Materials and Methods:
Data were collected using semi-structured in-depth interviews with bereaved parents whose children had died at least 3 months before the interview. Parents were purposively sampled from two institutions offering end-of-life care to children with life-limiting illnesses. Data were analysed using thematic analysis.
Data analysis revealed three main themes: (1) Clinical communication, (2) Healthcare infrastructure and (3) Non-physical aspects of healthcare. The seven subthemes uncovered were as follows: (1) Honesty and clarity, (2) empathy, (3) interdisciplinary communication, (4) inconveniences in hospital, (5) home palliative care, (6) financial burden of illness and (7) psychosocial and spiritual support.

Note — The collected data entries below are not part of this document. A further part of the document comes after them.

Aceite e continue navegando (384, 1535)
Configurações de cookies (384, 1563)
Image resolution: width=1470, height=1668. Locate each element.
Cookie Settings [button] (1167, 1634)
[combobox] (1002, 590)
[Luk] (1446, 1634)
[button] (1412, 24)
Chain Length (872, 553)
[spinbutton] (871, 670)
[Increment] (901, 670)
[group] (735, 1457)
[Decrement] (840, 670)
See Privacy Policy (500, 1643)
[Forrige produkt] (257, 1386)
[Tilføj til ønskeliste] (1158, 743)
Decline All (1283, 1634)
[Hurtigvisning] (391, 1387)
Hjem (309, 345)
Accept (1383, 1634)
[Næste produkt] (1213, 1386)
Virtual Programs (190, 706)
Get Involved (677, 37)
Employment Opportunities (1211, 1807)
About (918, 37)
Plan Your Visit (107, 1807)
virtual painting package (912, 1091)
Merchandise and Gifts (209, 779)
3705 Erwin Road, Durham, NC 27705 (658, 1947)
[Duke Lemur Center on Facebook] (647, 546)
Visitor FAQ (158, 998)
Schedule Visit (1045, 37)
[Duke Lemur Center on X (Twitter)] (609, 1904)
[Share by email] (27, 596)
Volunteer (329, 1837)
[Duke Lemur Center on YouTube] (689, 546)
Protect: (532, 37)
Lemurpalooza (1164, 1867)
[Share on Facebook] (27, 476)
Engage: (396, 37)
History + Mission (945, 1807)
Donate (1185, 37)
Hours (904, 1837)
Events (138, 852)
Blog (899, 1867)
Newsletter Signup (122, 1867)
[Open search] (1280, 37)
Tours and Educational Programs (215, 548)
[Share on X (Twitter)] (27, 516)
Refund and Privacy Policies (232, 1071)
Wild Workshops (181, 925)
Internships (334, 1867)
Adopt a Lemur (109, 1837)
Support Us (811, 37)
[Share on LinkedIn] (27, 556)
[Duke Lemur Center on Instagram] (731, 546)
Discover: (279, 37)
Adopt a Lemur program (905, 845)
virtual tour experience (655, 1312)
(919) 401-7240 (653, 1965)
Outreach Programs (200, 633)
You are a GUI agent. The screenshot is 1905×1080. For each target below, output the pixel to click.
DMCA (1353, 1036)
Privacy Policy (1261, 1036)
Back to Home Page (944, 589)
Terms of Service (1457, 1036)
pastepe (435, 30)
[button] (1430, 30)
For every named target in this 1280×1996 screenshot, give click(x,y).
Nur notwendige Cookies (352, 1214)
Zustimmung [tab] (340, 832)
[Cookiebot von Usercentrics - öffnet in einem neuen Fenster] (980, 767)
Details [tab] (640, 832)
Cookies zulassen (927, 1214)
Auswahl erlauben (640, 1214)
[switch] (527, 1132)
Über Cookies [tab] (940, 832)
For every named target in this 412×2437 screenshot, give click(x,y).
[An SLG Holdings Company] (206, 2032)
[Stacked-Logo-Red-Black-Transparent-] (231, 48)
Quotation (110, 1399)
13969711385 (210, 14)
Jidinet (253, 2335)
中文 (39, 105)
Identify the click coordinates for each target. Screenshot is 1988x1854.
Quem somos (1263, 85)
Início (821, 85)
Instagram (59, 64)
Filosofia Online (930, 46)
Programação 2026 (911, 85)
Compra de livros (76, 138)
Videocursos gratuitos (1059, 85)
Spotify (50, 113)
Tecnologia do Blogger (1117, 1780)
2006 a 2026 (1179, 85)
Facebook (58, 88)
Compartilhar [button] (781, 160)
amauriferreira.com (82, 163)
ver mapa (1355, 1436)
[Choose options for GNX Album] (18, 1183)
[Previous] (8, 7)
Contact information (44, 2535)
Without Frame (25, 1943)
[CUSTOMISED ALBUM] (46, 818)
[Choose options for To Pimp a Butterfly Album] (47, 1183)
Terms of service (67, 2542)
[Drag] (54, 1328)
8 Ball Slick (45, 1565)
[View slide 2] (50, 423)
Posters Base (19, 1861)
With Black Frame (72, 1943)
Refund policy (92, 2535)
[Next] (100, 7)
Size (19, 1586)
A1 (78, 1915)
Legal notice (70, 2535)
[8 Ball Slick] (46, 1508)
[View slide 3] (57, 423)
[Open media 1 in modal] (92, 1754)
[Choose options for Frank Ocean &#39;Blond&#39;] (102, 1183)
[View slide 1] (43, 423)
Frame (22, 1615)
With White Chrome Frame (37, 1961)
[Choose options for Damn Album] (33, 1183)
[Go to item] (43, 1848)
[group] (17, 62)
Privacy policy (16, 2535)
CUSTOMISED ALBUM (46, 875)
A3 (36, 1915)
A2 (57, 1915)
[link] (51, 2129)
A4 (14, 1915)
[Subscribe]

Strategies to improve healthcare for children and their families are multifold. Underlying the provision of quality care is compassion; a child and family-friendly healthcare system with compassionate providers and compassionate institutional policies are vital components to achieving quality healthcare. Culturally sensitive psychosocial, emotional and spiritual support will need to be integrated as standard care.
Premature death of a child from an incurable illness is probably one of the most painful experiences for a parent. These parents constantly face challenges when making healthcare decisions. Current medical science and technological advancements may help delay death for some neonates and children.[1,2] However, most interventions focus on quantity over quality of life.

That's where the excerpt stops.